Exercise requirements → Which lines run from the one containing "Image resolution: width=1207" to the end of the entries? Copy them exactly, both ends included, and give nothing else.

Segment Open

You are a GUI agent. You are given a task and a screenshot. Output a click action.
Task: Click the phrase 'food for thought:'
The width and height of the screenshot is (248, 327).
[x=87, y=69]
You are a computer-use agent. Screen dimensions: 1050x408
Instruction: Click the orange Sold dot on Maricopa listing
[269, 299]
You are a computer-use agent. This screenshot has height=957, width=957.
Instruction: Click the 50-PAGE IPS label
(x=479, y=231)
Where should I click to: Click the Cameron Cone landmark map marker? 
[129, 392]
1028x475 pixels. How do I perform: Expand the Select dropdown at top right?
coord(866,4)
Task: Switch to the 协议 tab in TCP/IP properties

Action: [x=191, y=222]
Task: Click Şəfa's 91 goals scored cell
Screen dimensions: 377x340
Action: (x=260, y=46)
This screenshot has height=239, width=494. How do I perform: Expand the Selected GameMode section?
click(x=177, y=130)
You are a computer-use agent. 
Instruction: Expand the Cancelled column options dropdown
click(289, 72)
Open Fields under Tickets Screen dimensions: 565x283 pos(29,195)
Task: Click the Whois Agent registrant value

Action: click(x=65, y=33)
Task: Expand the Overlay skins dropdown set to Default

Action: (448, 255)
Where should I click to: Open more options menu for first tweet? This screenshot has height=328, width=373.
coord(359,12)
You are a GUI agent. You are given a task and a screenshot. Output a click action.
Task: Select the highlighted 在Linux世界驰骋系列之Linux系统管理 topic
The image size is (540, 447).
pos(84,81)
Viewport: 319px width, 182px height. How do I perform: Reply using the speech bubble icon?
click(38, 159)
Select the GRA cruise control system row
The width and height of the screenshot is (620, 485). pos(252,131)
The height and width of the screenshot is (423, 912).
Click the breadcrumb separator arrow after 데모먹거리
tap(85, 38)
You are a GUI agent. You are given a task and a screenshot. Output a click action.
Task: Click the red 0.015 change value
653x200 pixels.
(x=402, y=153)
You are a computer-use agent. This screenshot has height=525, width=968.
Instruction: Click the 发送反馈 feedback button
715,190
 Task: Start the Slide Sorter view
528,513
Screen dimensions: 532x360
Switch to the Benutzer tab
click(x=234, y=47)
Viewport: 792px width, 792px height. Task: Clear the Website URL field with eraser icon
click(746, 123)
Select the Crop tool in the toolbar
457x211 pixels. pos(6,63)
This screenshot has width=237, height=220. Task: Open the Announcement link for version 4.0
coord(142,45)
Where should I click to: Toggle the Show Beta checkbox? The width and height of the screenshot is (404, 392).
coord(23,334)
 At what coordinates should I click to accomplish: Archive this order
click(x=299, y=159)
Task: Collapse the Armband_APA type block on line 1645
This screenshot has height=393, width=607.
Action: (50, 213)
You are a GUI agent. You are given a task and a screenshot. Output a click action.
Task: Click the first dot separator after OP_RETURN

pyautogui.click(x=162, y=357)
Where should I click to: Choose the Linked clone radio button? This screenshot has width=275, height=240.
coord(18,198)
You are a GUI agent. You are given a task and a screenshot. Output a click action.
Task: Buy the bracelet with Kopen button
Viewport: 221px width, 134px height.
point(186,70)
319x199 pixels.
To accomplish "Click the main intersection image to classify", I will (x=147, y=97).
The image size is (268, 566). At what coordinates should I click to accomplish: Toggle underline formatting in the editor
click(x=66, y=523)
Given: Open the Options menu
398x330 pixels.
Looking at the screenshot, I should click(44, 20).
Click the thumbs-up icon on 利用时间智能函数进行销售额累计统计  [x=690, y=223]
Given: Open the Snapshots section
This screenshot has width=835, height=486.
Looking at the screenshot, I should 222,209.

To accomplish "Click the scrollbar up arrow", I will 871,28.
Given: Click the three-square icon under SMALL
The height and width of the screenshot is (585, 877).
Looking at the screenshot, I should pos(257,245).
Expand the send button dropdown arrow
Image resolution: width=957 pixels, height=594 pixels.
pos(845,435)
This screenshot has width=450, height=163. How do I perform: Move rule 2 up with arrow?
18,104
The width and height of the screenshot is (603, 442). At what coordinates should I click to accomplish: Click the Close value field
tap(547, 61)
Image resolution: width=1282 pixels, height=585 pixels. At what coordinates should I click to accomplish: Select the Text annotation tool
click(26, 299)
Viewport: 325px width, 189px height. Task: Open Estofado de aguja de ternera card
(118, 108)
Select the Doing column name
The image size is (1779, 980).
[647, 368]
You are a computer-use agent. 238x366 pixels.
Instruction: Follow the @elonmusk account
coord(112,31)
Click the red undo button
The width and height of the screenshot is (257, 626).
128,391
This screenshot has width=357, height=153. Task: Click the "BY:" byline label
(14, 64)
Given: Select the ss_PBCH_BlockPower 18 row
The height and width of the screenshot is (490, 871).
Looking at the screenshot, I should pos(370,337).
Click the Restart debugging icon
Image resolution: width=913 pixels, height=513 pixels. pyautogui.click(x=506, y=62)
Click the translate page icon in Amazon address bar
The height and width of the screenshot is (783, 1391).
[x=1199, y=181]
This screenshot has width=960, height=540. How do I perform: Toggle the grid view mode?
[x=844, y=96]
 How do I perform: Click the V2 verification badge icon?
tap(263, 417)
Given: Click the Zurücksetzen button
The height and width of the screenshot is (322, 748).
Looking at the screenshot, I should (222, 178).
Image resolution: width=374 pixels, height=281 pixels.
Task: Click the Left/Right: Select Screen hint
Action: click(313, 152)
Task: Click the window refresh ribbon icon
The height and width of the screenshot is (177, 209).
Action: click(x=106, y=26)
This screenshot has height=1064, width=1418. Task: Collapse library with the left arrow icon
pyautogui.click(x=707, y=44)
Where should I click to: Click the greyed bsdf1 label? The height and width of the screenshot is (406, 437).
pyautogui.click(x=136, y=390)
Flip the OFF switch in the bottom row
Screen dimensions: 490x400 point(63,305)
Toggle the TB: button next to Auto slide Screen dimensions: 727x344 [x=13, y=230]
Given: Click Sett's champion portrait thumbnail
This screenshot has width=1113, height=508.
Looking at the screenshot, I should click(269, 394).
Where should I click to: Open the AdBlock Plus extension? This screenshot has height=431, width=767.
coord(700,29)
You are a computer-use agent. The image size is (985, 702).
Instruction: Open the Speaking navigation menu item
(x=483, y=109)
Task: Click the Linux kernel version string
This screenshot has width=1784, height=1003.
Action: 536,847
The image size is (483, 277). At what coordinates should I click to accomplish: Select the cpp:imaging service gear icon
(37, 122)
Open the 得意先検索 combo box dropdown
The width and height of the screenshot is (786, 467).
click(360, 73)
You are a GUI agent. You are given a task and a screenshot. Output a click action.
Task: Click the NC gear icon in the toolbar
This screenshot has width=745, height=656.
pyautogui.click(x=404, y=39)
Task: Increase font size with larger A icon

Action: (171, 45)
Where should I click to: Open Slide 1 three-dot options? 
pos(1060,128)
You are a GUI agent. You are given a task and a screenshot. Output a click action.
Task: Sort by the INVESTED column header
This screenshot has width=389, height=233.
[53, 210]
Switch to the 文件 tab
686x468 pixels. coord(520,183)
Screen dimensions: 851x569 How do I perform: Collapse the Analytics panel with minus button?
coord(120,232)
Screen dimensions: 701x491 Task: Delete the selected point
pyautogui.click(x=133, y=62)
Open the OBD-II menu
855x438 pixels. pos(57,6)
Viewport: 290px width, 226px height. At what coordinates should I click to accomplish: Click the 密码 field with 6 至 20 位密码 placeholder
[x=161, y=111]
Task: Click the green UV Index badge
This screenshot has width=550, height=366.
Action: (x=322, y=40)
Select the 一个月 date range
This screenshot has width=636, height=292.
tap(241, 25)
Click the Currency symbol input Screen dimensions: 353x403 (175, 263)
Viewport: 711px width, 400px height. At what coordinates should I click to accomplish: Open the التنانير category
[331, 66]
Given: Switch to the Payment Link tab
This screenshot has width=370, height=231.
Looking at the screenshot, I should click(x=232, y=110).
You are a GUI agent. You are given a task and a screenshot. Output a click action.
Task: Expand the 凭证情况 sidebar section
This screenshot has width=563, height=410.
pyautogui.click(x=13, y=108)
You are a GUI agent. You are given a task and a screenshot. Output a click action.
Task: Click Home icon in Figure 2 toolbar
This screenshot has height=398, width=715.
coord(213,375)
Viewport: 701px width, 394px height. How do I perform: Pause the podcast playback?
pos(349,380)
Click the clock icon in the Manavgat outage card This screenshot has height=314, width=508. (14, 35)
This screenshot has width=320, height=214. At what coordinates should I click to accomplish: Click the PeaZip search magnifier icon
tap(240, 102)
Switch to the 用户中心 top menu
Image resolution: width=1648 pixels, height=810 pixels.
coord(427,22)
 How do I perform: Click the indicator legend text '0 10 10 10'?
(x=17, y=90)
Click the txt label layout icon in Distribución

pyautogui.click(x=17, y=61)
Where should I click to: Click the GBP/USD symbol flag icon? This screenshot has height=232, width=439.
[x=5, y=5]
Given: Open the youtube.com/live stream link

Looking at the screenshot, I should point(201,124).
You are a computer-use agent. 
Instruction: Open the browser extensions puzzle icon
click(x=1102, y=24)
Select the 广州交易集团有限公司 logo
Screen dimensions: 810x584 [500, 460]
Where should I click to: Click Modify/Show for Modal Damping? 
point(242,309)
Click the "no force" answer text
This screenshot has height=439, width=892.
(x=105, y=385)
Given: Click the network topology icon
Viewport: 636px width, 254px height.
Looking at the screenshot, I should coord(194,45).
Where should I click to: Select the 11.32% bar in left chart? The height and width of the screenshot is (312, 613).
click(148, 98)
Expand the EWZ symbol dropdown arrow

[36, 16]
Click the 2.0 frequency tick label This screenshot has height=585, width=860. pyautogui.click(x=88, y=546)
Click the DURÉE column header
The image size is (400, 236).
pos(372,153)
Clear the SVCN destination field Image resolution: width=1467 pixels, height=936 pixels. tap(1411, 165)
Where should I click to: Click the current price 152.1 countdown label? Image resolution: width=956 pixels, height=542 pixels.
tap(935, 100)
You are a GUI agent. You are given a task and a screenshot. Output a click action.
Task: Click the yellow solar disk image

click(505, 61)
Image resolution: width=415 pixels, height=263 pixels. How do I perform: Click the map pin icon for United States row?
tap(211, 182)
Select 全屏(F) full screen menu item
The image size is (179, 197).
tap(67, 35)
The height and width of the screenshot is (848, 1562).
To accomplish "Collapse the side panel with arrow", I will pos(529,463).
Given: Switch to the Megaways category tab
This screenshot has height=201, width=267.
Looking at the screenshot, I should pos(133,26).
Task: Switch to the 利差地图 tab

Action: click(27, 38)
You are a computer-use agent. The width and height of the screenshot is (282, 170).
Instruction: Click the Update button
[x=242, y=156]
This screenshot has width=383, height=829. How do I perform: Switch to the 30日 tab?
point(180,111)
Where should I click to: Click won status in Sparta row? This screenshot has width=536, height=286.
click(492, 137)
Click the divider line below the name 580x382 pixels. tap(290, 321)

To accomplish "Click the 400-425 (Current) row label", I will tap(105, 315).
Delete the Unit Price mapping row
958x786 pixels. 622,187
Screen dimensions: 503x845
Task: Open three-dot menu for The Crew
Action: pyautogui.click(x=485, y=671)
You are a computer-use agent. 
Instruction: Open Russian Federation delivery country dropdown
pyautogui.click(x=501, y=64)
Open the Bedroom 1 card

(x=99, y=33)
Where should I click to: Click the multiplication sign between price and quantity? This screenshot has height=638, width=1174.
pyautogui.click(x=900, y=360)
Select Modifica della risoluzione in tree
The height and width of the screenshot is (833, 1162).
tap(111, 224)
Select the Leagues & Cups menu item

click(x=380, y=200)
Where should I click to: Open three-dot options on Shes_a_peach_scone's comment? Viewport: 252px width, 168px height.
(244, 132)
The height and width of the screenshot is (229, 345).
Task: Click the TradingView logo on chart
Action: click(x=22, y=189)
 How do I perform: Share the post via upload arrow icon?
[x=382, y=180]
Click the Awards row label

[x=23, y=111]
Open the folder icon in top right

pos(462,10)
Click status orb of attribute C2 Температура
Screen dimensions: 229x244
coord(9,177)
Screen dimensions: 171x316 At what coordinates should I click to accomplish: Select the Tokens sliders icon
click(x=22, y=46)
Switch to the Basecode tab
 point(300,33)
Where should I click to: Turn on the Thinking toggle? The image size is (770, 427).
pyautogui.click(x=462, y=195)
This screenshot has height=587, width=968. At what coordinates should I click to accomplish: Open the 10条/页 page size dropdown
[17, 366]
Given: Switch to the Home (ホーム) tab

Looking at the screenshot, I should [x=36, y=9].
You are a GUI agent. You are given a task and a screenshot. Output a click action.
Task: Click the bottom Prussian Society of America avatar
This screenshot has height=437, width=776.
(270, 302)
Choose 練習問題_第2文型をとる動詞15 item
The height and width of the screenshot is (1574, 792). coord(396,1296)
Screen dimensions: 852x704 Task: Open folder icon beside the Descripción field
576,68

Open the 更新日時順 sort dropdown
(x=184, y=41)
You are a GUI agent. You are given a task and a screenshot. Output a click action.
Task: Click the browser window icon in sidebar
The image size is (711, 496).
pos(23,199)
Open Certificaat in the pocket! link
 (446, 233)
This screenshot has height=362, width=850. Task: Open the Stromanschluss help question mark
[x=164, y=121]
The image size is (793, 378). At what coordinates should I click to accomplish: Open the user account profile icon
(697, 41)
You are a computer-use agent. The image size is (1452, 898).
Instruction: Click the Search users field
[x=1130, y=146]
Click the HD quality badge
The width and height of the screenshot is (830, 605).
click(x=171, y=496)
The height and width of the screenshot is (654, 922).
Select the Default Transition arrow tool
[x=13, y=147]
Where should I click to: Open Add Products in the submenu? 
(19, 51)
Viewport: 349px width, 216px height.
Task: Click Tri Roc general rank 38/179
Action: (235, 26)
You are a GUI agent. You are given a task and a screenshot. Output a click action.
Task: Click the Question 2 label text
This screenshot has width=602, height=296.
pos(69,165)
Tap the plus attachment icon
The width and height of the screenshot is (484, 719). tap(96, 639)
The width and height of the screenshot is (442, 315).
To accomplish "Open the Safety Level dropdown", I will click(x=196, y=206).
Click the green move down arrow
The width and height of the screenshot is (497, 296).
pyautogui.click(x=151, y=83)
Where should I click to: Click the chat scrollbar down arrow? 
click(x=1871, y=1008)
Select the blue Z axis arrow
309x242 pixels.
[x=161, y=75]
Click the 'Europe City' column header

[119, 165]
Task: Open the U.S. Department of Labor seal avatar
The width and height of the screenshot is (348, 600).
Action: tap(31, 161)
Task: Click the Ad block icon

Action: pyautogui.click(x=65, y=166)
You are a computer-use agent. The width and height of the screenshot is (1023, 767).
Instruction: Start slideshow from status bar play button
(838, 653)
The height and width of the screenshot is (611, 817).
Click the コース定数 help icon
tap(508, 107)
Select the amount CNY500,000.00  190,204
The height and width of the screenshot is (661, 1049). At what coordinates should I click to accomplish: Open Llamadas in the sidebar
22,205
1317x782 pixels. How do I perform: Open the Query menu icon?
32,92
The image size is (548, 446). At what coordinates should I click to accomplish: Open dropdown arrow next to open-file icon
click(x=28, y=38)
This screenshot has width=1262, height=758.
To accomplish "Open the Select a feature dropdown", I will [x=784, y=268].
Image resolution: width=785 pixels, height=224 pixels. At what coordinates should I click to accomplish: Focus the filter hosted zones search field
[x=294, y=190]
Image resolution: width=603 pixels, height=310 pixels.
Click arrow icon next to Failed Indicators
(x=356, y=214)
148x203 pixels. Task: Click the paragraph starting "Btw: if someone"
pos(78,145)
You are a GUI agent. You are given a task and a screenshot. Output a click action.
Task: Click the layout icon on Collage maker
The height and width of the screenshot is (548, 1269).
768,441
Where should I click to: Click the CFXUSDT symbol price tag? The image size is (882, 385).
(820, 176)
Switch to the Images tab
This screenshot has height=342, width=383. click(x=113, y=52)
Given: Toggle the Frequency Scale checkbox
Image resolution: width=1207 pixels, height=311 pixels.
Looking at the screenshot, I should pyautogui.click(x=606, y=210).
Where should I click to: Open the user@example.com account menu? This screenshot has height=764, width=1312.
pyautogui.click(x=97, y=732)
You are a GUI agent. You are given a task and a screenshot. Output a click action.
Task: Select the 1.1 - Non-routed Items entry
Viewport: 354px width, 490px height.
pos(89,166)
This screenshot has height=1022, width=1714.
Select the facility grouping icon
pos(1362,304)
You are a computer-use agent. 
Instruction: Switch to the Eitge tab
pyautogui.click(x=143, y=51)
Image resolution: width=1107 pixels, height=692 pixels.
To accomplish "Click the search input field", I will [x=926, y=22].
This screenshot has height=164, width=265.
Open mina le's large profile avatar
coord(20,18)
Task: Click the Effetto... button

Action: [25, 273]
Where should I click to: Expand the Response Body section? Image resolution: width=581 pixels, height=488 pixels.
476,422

Segment Closed

Output for this exercise →
Image resolution: width=1207 pixels, height=311 pixels.
Looking at the screenshot, I should pyautogui.click(x=606, y=210).
Where should I click to: Open the user@example.com account menu? This screenshot has height=764, width=1312.
pyautogui.click(x=97, y=732)
You are a GUI agent. You are given a task and a screenshot. Output a click action.
Task: Select the 1.1 - Non-routed Items entry
Viewport: 354px width, 490px height.
pos(89,166)
This screenshot has height=1022, width=1714.
Select the facility grouping icon
pos(1362,304)
You are a computer-use agent. 
Instruction: Switch to the Eitge tab
pyautogui.click(x=143, y=51)
Image resolution: width=1107 pixels, height=692 pixels.
To accomplish "Click the search input field", I will [x=926, y=22].
This screenshot has height=164, width=265.
Open mina le's large profile avatar
coord(20,18)
Task: Click the Effetto... button

Action: [25, 273]
Where should I click to: Expand the Response Body section? Image resolution: width=581 pixels, height=488 pixels.
476,422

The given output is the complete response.